Stocks discussed on the in-depth session of Jim Cramer's Mad Money TV Program, Wednesday December 21.
10 Reasons To Like Nike (NKE)
Cramer correctly predicted that Nike (NKE) would beat its earnings estimates. A good indication of management's confidence was its 16% dividend boost a few weeks ago. But how did Cramer know to buy the stock ahead of the quarter?
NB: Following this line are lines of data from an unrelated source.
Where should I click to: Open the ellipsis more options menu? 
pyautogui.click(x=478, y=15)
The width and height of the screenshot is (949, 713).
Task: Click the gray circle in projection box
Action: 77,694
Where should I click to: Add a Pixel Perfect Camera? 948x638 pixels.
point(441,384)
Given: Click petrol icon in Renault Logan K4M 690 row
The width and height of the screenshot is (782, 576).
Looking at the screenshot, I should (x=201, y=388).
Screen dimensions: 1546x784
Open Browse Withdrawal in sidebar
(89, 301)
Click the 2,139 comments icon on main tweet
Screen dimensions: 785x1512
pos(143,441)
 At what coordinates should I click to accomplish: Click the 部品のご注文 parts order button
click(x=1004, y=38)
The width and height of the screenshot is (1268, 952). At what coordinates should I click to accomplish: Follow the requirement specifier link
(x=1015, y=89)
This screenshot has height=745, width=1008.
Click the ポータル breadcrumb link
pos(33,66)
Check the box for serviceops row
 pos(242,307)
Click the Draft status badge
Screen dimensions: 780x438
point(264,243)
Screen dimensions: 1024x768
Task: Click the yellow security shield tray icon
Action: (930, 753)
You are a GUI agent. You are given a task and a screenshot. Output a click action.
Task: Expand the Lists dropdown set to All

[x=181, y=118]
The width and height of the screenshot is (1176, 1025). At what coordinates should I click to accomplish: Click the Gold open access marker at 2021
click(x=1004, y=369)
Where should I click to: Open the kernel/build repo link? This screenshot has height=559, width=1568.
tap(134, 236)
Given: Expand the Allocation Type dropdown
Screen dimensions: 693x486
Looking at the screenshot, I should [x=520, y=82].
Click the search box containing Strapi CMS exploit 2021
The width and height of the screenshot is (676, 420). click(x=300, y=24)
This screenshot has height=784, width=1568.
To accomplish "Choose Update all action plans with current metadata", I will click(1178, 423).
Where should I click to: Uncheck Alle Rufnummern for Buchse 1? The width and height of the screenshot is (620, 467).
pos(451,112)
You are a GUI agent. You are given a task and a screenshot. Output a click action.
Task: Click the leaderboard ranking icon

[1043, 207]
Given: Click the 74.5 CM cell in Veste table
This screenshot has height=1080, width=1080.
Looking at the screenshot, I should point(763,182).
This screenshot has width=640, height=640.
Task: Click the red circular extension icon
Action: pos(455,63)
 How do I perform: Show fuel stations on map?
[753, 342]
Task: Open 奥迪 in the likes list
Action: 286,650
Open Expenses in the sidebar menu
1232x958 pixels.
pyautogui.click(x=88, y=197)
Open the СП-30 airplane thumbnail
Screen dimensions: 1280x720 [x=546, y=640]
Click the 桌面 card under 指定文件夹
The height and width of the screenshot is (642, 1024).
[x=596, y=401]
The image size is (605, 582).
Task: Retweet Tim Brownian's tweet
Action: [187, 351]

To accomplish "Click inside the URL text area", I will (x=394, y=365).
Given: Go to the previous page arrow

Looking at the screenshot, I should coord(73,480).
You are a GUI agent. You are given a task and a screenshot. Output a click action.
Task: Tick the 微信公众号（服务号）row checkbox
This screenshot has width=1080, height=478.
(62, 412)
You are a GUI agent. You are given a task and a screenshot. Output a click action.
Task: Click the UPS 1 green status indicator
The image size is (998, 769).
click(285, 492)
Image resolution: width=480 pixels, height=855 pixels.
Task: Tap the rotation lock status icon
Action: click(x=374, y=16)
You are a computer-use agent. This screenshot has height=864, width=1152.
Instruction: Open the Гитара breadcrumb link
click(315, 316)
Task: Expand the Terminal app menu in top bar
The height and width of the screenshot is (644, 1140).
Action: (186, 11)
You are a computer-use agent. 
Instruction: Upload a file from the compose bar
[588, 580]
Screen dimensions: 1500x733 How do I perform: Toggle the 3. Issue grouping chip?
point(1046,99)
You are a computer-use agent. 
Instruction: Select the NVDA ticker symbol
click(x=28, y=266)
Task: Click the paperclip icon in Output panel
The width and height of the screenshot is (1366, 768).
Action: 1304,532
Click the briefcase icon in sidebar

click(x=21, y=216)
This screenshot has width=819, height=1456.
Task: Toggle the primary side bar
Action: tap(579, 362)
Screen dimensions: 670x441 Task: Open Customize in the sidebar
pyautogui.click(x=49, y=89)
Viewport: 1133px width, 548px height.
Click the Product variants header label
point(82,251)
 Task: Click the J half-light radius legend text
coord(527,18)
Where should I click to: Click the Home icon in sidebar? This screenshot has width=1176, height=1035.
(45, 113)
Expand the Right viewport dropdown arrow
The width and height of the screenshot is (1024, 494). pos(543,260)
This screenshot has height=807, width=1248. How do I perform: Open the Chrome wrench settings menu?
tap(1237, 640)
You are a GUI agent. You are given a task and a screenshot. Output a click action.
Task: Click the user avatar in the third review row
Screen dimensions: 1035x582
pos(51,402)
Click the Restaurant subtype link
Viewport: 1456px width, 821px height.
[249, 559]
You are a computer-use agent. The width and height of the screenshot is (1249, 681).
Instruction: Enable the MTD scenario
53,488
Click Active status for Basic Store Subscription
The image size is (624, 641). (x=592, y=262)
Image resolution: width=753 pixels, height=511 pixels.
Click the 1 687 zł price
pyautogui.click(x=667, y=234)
He shared with viewers his checklist for deciding that a stock is a buy.
1. Demand: Nike has been creating demand for decades with its innovative products and sharp advertising.
2. Numbers: look at total addressable market (which in Nike's case is $75 billion) and how it ranks compared to competitors (Nike is the top player for sports footwear and number two for athletic apparel).
3. Catalysts: The NBA lockout is ending, the 2012 Summer Olympics is a great selling point and Nike is going to have a new release of its Converse brand in China.
4. Futures orders: Nike's futures orders were up 15%.
5. Costs: Nike can pass higher raw costs on to customers. With cotton prices declining 60% since last March, Nike should see an improvement in its bottom line.
6. Geographic Breakdown: Emerging markets and the U.S. make up the bulk of Nike's sales, and they are up 26% and 21% respectively year over year. The European business is struggling, but problems there are offset by Nike's main markets.
7. Accelerating revenue growth is increasing for Nike.
8. Inventory: Nike's inventory has hit a plateau and should continue to decline.
9. Reinvention: The company is continuing to revolutionize the sports shoe market and its advertising strategy.
10. Culture: Nike is not just a shoe company, but a lifestyle.
Cramer would continue to buy Nike; "It's a terrific stock to own."
Oracle (ORCL), Emerson (EMR), CarMax (KMX), Enteprise Products Partners (EPD), Kinder Morgan Partners (KMP), Bristol Myers (BMY), Pfizer (PFE), Merck (MRK), Verizon (VZ), ConEd (ED), Duke Energy (DUK), Altria (MO), Kellogg (K), General Electric (GE), ConAgra (CAG), McDonald's (MCD), Kraft (KFT), Kimberly Clark (KMB)
The Dow closed up 4 points on Wednesday in spite of some ugly news, particularly from Oracle (ORCL), which reported one of the worst quarters Cramer says he has seen from a company that did not pre-announce to the downside. In fact, Oracle made bullish comments about Europe a few weeks ago, only to reveal on the conference call that their orders from Europe were actually slowing. Cramer thinks Oracle should have warned The Street ahead of time, but because it didn't, high expectations caused a drop in the stock. Emerson (EMR) gave disappointing news about industrial orders and CarMax (KMX) reported a down quarter. High flying momentum stocks got shot out of the sky. In this environment, Cramer would continue to buy MLPs like Kinder Morgan Partners (KMP) and Enterprise Product Partners (EPD) and high-yield defensive stocks and strong performers like: Bristol Myers (BMY), Pfizer (PFE), Merck (MRK), Verizon (VZ), ConEd (ED), Duke Energy (DUK), Altria (MO), Kellogg (K), General Electric (GE), ConAgra (CAG), Nike (NKE), McDonald's (MCD), Kraft (KFT) and Kimberly Clark (KMB).
Disney (DIS) had a rough year in 2011, but management implied a bright future when it raised the dividend by 50% a month ago. While Disney has raised its yield 6 times in the last 8 years, the increases were not more than 16%. A dramatic dividend boost may bring the yield to just 1.7%, but Cramer is as interested in the expression of confidence as he is about the level. The company has diversified entertainment offerings including ESPN, theme parks, films and other products. Two main worries have been over Disney's theme parks and its struggling film business. Theme park attendance is up, although by a small number, but its construction of a Disney Park in Shanghai, scheduled for 2016, is promising. Disney has changed its strategy for its movies to concentrate on fewer films but with stronger international appeal; among the films scheduled for release in 2012 is a Muppet film, the Avengers and a prequel to Wizard of Oz. Investors should look at Disney's future, not at its past, and should buy it at its current low price.